[Conjunto de registros]:
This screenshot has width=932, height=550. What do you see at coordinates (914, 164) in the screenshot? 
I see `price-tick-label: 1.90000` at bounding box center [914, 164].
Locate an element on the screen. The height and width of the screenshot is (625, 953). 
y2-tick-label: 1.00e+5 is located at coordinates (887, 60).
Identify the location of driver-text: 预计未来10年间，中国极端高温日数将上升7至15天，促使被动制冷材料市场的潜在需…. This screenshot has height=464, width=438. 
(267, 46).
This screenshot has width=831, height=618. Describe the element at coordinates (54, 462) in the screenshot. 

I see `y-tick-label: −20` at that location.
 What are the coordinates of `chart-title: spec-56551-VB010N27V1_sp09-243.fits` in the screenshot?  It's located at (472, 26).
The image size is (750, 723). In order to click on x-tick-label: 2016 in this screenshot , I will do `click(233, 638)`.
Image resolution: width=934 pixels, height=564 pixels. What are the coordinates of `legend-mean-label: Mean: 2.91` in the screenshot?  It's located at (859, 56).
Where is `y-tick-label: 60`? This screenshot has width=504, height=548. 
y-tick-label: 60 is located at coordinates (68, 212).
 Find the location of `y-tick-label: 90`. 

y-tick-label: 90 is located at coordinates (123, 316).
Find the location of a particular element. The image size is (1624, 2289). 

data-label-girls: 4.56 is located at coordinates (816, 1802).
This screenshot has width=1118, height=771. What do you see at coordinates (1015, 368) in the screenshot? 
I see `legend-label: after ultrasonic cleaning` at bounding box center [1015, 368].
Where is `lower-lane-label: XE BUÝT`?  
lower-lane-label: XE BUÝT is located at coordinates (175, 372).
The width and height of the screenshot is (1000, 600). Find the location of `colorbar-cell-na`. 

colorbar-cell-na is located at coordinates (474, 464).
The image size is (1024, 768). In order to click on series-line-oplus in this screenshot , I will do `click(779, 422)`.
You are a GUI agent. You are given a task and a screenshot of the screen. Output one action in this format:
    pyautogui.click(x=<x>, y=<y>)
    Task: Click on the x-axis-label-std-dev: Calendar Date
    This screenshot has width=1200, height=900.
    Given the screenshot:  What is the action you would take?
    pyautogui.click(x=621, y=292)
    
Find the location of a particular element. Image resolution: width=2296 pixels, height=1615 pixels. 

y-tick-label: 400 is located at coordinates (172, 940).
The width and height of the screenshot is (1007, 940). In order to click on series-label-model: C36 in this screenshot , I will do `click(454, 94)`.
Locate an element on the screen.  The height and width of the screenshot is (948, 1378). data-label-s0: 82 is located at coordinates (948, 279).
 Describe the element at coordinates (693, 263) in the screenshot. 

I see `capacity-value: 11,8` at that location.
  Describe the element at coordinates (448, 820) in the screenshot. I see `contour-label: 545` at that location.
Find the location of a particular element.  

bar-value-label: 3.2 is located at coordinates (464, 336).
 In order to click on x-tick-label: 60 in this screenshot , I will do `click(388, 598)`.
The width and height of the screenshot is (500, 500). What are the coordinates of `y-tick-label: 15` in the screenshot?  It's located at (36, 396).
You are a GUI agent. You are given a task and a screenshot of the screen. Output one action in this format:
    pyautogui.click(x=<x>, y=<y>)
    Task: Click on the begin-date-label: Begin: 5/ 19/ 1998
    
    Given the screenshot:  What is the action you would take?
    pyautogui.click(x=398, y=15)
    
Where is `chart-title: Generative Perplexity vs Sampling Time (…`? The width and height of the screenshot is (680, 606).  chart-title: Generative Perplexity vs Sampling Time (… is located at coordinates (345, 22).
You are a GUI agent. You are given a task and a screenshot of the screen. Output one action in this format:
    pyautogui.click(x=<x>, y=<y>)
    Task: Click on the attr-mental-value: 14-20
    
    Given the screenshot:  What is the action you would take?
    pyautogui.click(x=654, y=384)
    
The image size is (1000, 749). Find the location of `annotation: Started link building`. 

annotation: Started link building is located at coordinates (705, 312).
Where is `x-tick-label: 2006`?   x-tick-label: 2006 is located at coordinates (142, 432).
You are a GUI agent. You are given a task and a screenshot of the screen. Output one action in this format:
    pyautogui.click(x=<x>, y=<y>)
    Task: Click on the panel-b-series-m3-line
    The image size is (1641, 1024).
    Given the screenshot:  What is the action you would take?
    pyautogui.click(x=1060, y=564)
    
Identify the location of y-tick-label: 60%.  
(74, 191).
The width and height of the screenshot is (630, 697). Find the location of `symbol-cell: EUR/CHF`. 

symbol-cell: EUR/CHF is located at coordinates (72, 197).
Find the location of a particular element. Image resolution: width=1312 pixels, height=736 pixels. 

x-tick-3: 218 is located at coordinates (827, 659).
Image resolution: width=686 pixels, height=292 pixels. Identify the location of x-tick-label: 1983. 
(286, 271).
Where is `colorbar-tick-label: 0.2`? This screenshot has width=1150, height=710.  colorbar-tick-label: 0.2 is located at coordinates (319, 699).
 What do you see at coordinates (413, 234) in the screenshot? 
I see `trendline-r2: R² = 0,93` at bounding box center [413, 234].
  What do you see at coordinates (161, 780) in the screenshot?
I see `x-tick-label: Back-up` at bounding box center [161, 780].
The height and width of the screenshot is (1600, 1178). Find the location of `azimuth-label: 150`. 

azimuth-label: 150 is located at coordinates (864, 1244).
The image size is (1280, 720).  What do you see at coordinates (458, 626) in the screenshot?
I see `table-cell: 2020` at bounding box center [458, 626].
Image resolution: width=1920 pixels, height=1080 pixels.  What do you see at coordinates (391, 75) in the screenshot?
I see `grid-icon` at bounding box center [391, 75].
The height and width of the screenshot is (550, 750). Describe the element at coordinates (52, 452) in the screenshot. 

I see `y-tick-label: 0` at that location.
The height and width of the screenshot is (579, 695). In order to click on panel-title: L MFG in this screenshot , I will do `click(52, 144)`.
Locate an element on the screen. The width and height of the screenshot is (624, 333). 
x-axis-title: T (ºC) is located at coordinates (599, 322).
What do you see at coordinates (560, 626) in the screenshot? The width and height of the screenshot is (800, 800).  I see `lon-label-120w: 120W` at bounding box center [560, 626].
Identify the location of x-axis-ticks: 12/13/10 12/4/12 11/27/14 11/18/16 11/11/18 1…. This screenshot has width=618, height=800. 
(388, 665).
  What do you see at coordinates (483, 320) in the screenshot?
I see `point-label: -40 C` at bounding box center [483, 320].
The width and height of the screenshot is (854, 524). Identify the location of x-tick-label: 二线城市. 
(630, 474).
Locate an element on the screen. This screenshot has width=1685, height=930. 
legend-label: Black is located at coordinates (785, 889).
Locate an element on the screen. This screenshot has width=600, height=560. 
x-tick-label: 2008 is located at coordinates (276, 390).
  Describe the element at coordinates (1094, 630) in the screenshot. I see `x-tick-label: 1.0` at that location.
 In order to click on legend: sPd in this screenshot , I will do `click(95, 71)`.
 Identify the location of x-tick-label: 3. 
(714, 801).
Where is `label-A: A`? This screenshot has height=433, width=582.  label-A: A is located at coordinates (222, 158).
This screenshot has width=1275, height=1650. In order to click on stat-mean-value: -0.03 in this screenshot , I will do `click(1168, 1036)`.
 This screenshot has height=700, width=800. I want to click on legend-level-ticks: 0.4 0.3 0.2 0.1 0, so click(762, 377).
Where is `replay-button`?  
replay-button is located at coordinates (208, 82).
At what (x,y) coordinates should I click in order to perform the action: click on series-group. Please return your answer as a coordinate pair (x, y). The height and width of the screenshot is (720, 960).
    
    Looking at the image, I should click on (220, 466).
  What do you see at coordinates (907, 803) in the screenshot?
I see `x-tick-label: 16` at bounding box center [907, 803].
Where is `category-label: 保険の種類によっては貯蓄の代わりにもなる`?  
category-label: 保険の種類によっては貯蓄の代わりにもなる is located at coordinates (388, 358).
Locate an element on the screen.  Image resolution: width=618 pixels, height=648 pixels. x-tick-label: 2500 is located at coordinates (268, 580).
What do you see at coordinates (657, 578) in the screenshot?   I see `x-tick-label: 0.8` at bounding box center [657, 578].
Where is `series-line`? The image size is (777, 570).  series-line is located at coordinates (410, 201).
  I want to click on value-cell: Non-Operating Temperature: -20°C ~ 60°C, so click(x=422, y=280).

[Objetivo da tarefa]: Por favor, reescreva os registros desde a primeira linha até a linha com "data-label-girls: 4.56 is", inclusive, trocando "screenshot" por "screen capture" e deixando todo o resto intacto.

[Solução]:
This screen capture has width=932, height=550. What do you see at coordinates (914, 164) in the screen capture? 
I see `price-tick-label: 1.90000` at bounding box center [914, 164].
Locate an element on the screen. The height and width of the screen capture is (625, 953). 
y2-tick-label: 1.00e+5 is located at coordinates (887, 60).
Identify the location of driver-text: 预计未来10年间，中国极端高温日数将上升7至15天，促使被动制冷材料市场的潜在需…. This screen capture has height=464, width=438. 
(267, 46).
This screen capture has width=831, height=618. Describe the element at coordinates (54, 462) in the screen capture. 

I see `y-tick-label: −20` at that location.
 What are the coordinates of `chart-title: spec-56551-VB010N27V1_sp09-243.fits` in the screen capture?  It's located at (472, 26).
The image size is (750, 723). In order to click on x-tick-label: 2016 in this screen capture , I will do `click(233, 638)`.
Image resolution: width=934 pixels, height=564 pixels. What are the coordinates of `legend-mean-label: Mean: 2.91` in the screen capture?  It's located at (859, 56).
Where is `y-tick-label: 60`? This screen capture has width=504, height=548. 
y-tick-label: 60 is located at coordinates (68, 212).
 Find the location of `y-tick-label: 90`. 

y-tick-label: 90 is located at coordinates (123, 316).
Find the location of a particular element. The image size is (1624, 2289). 

data-label-girls: 4.56 is located at coordinates (816, 1802).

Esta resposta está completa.